I want to find the density of the random vector $(X,X+Y)$ where $X\sim\text{Exp}_\alpha$ and $Y\sim\text{Exp}_\beta$ are exponentially distributed to different rate parameters $\alpha\ne \beta$.
I don't think I can use the product-density, as $X, X+Y$ are certainly not independent, but this is the only way I've ever seen a joint density done.
How can I proceed to calculate this density? Is there a rule I can use?

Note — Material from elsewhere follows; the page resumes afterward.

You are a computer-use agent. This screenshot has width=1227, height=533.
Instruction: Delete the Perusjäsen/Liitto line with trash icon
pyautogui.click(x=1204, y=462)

EDIT: More precisely, how can I get from $P(X\le a, X+Y\le b)$ to a place where I can actually use the known probability densities of $X,Y$? I can't split the probability because of dependence issues.
Best Answer
You have to assume independence between $X$ and $Y$ then you can use the fundamental transformation theorem (Jacobian). For our knowledge, you have also to tell us if $\alpha$ and $\beta$ are "scale" or "rate" parameter because this modifies the density expression
Let's set
$$\begin{cases} v=x+y\\ u=x \end{cases}\rightarrow \begin{cases} x=u\\ y=v-u \end{cases}$$
The Jacobian is evidently $|J|=1$ thus
$$f_{UV}(u,v)=\alpha e^{-\alpha u}\beta e^{-\beta(v-u)}=\alpha \beta e^{-(\alpha-\beta)u}e^{-\beta v}$$
The only difficulty now is to understand which is the $(U,V)$ support. It is quite easy to understand that it must be $0<u<v<\infty$ thus the requested joint density is
$$f_{UV}(u,v)=\alpha \beta e^{-(\alpha-\beta)u}e^{-\beta v}\cdot\mathbb{1}_{[0;\infty)}(u)\cdot\mathbb{1}_{[u;\infty)}(v)$$
Useful observation
Now let's set $\alpha=\beta$ thus we have
$$f_{UV}(u,v)=\alpha^2 e^{-\alpha v}\cdot\mathbb{1}_{[0;\infty)}(u)\cdot\mathbb{1}_{[u;\infty)}(v)$$
Which integrated in $du$ gives us
$$f_V(v)=\int_{0}^v \alpha^2 e^{-\alpha v}du=\alpha^2 v e^{-\alpha v}\sim Gamma(2;\alpha)$$
as already known by Gamma distribution properties.